Hill Peoples of Northeast India

Project Introduction The Naga Database

book : Return to the Naked Nagas (1939;1976)

caption: Chapter Three. An Orgy in Stone
caption: bloodthirsty relations between Nagas and plainsmen; Kacharis and Ahoms
medium: books
ethnicgroup: KonyakAhomKachari
location: Tanhai
production:
person: Furer-Haimendorf
date: 6.1936-6.1937
text: During the sixteenth century the power of the Kachari kings was shattered by the attacks of the Ahoms invading Assam. After a prolonged struggle the Ahoms captured and looted the capital, Dimapur, and the Kacharis retreated to the south-west. There they lived under their own rulers until the occupation of the country by the British in 1830.
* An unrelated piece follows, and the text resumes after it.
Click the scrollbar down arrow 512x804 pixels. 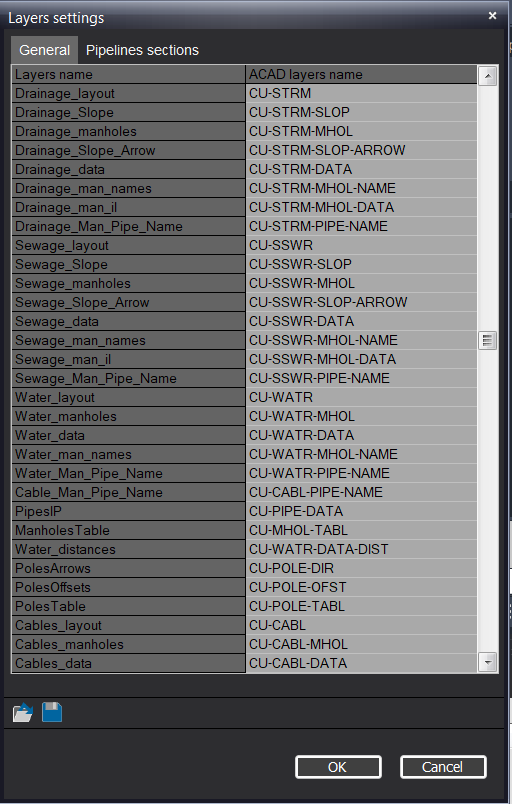pos(487,662)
text: We know little or nothing of the relations between the Kacharis and the neighbouring Naga tribes. But the chronicles of the Ahom kings, the heirs to their might, record fierce fights as well as peaceful dealings with the inhabitants of numerous Naga villages. These chronicles, or, as they are called, the Ahom Buranjis, reflect events much the same as took place in other parts of the world when warlike conquerors of higher civilization and superior organization came into contact with an aboriginal and primitive population.
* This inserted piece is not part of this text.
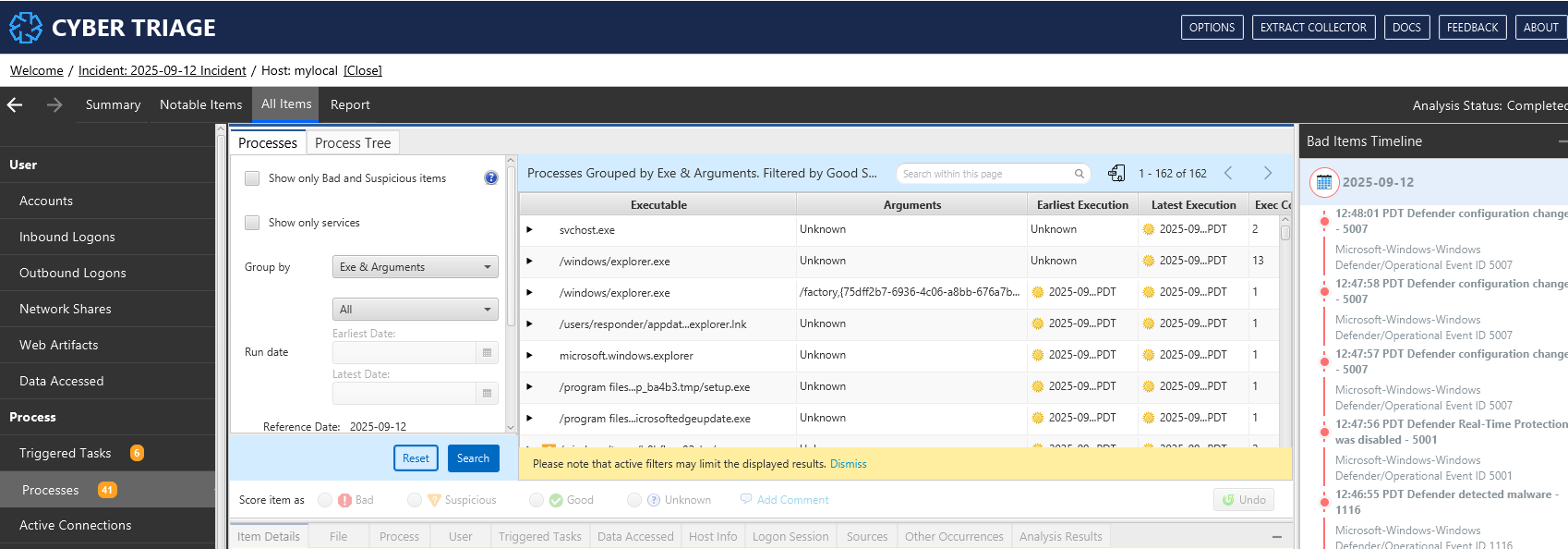Screen dimensions: 1568x549
Task: Click the Search button
Action: pyautogui.click(x=473, y=458)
text: The oldest of the reports date from the thirteenth century, when Shukapha, the Ahom King, came with his army over the mountains from Burma. Passing through the land of the Nagas, he conquered many villages with the greatest cruelty. "A great number of the Nagas were killed and many were made captives," reports the chronicle. "Some Nagas were cut to pieces and their flesh cooked. Then the King made a younger brother eat the cooked flesh of his elder brother and a father of his sons. Thus Shukapha destroyed the Naga villages".
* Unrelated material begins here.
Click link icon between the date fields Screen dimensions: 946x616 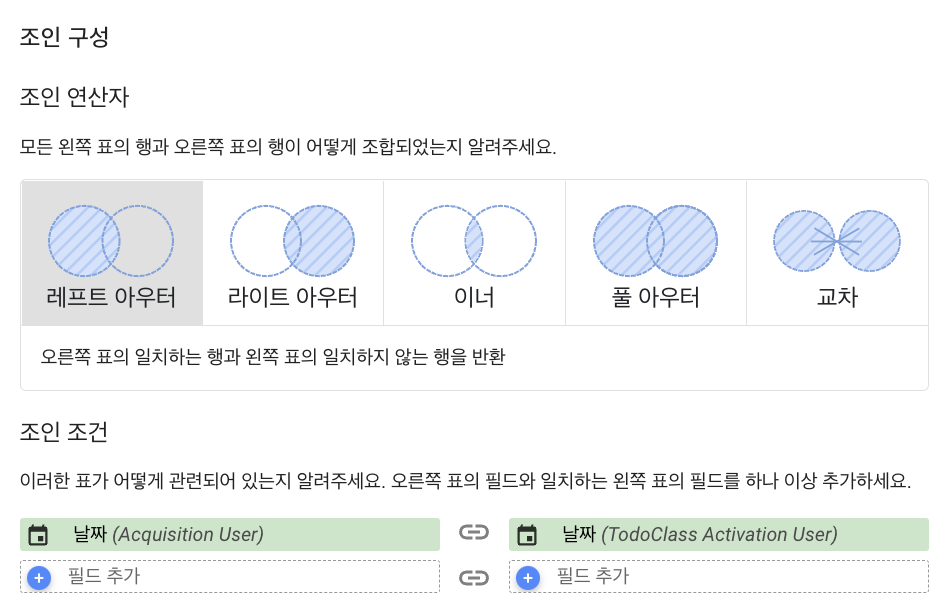tap(474, 532)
text: The Nagas did not lack the taste for a thrilling raid or the cutting off of enemy heads, but they certainly did not appreciate such refinements of Ahom civilization; in the years to come they often stood out in open rebellion. About the year 100, the Ahom kings, deciding to change their tactics, invited a great number of Nagas to a feast. During the meal the unsuspecting guests were set upon and murdered. "Their heads were placed on a big stone in the form of a garland." (28) This, however, did not contribute in any way to pacification and during the fifteenth century the wars with the Nagas, and particularly with the restless tribes of the Konyaks, became more and more frequent. Yet there seem to have been times when the relations between the Ahoms and Nagas were quite friendly. For, of the visit of several Nagas to King Suchaupha, the chronicle contains the following idyllic report: "They came to take their presents from our King at Itanagar. The heavenly King spread two gorgeous cloths and having seated himself thereon taught them rules. On that day they drank with fear. The great King drank with them with drooping head and placing one leg upon the other."
text: Traditions of the Konyak Nagas tell of an Ahom King who, fleeing from his enemies into the hills, found refuge in the village of Tanhai. He married the daughter of the chief, and even today the people of Tanhai point to the stone which served the exiled King as a seat. Apparently the cultural differences between the Ahoms and the Nagas were not insurmountable, and the Nagas proved more human than the proud rulers of the Ahom kingdom. But in the hot, fertile plains of Assam, the Ahoms, like the Kacharis before them, lapsed gradually into decadence. Fiery warriors turned to peaceful peasants, and their small settlements often fell victims to the raiding Nagas from the nearby mountains. The taking of a head from the villages of the plains became a convenient habit, and one that was hard to extirpate even after the country was taken over by the British.